» **TASK BRIEF**:
Copy nothing but the lines from the opening of the entries through the line that contains "Viewport: 1150px width, 521px height.", exactly as written. Drop the pictures.

» **Screenshot grounding data**:
──────────
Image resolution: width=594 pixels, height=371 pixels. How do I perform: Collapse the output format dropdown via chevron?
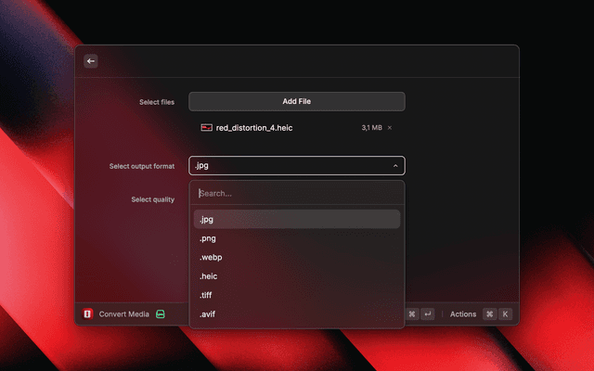coord(395,166)
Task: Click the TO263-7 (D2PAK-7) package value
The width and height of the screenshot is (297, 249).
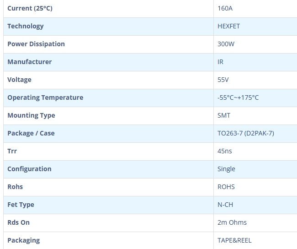Action: (x=246, y=133)
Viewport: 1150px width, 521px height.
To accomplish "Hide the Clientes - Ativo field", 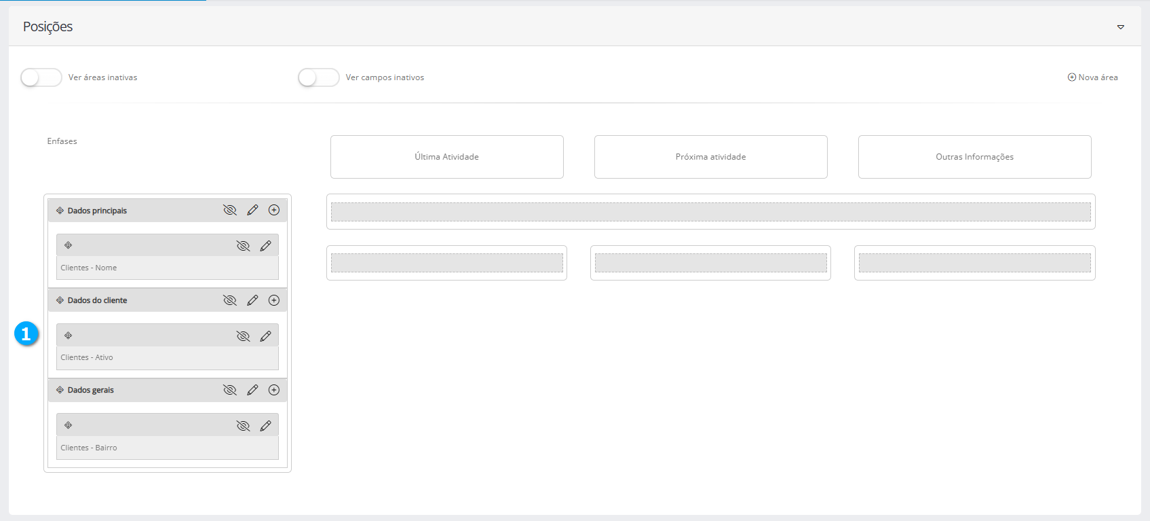I will [243, 336].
──────────
» **WRITTEN RESPONSE**:
Image resolution: width=594 pixels, height=371 pixels. How do I perform: Collapse the output format dropdown via chevron?
coord(395,166)
Task: Click the TO263-7 (D2PAK-7) package value
The width and height of the screenshot is (297, 249).
Action: (x=246, y=133)
Viewport: 1150px width, 521px height.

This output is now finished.